Example anacapa script:

Code Block
/bin/bash ~/Anacapa_db/anacapa_QC_dada2.sh -i <input_dir> -o <out_dir> -d <database_directory> -a <adapter type (nextera or truseq)> -t <illumina run type HiSeq or MiSeq> -l

Required arguments:

-i      path to .fastq.gz files, if files are already uncompressed use -g

-o      path to output directory

-d      path to the CRUX database you generated in the previous section..
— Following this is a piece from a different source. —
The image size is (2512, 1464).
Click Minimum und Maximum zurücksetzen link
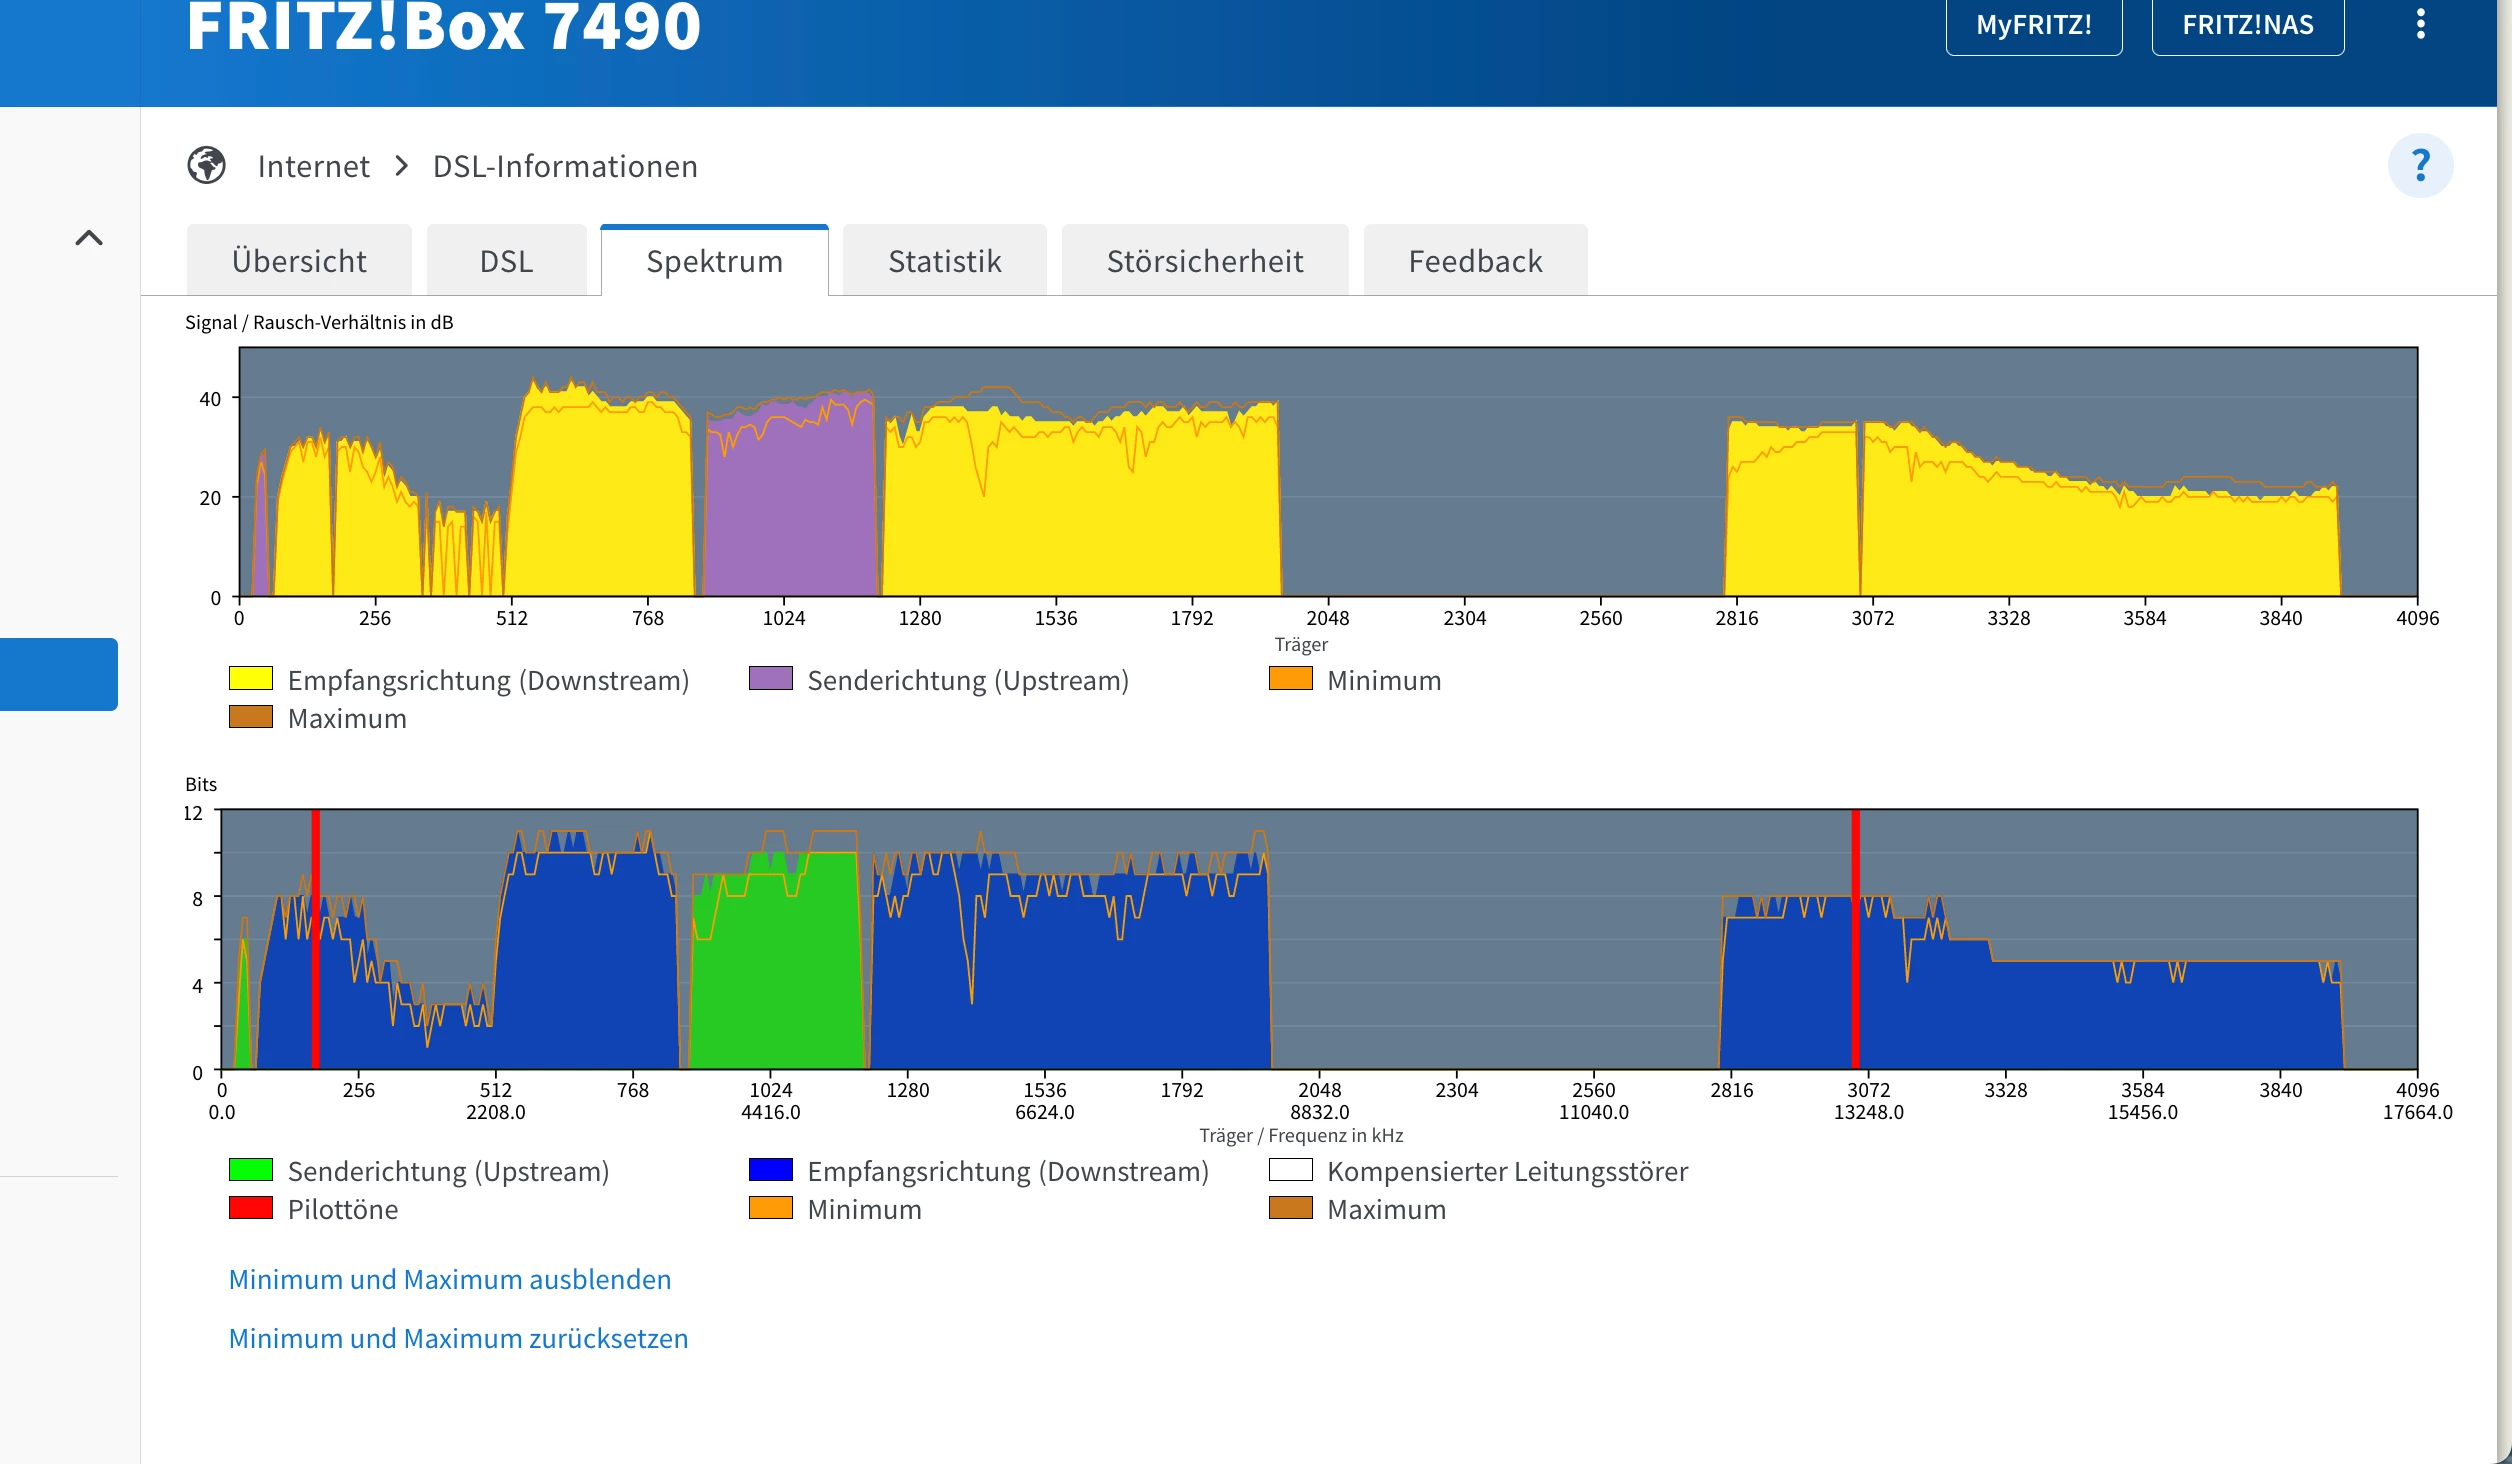(x=458, y=1338)
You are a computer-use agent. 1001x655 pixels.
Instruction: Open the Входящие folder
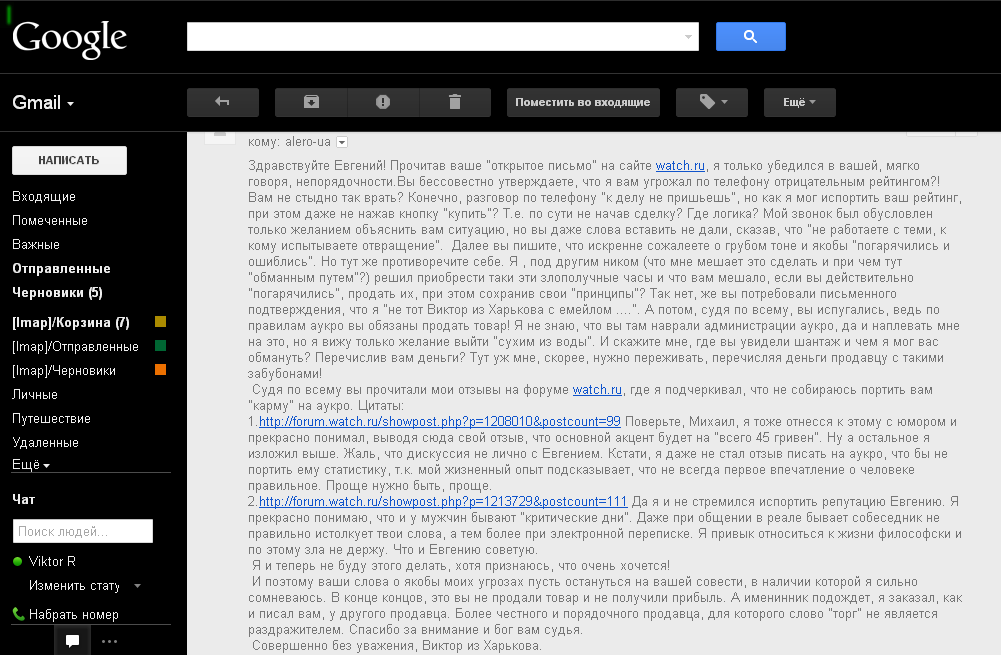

-a      Illumina adapter type: nextera, truseq, or NEBnext

-t     Illumina Platform: HiSeq (2 x 150) or MiSeq (>= 2 x 250)

Code Block
singularity exec /home/whatmorp/nextflow/pia_eDNAFlow/Anacapa/anacapa-1.5.0.img /bin/bash /home/whatmorp/nextflow/pia_eDNAFlow/Anacapa/anacapa/Anacapa_db/anacapa_QC_dada2.sh -i /home/whatmorp/nextflow/pia_eDNAFlow/fastq -o /home/whatmorp/nextflow/pia_eDNAFlow/Anacapa/16Smam_anacapa_output -d /home/whatmorp/nextflow/pia_eDNAFlow/Anacapa/anacapa/Anacapa_db -a nextera -t MiSeq -g -l

Step 6: Running anacapa classifier

Example:

Code Block
/bin/bash ~/Anacapa_db/anacapa_classifier.sh -o <out_dir_for_anacapa_QC_run> -d <database_directory> -u <hoffman_account_user_name> -l

Required Arguments:

        -o      path to output directory generated in the Sequence QC and ASV Parsing script

        -d      path to Anacapa_db

Code Block
singularity exec /home/whatmorp/nextflow/pia_eDNAFlow/Anacapa/anacapa-1.5.0.img /bin/bash /home/whatmorp/nextflow/pia_eDNAFlow/Anacapa/anacapa/Anacapa_db/anacapa_classifier.sh -o /home/whatmorp/nextflow/pia_eDNAFlow/Anacapa/16Smam_anacapa_output -d /home/whatmorp/nextflow/pia_eDNAFlow/Anacapa/anacapa/Anacapa_db -l

chmod 777 /home/whatmorp/nextflow/pia_eDNAFlow/Anacapa/16Smam_anacapa_output/Run_info/run_scripts/16Smam_bowtie2_blca_job.sh

Cleanup

Running the anacapa workflow involves downloading and generating various large databases. These will just take up space on the HPC unless removed.

If you will be running more samples on these databases in the near future you can retain them, otherwise they should be removed.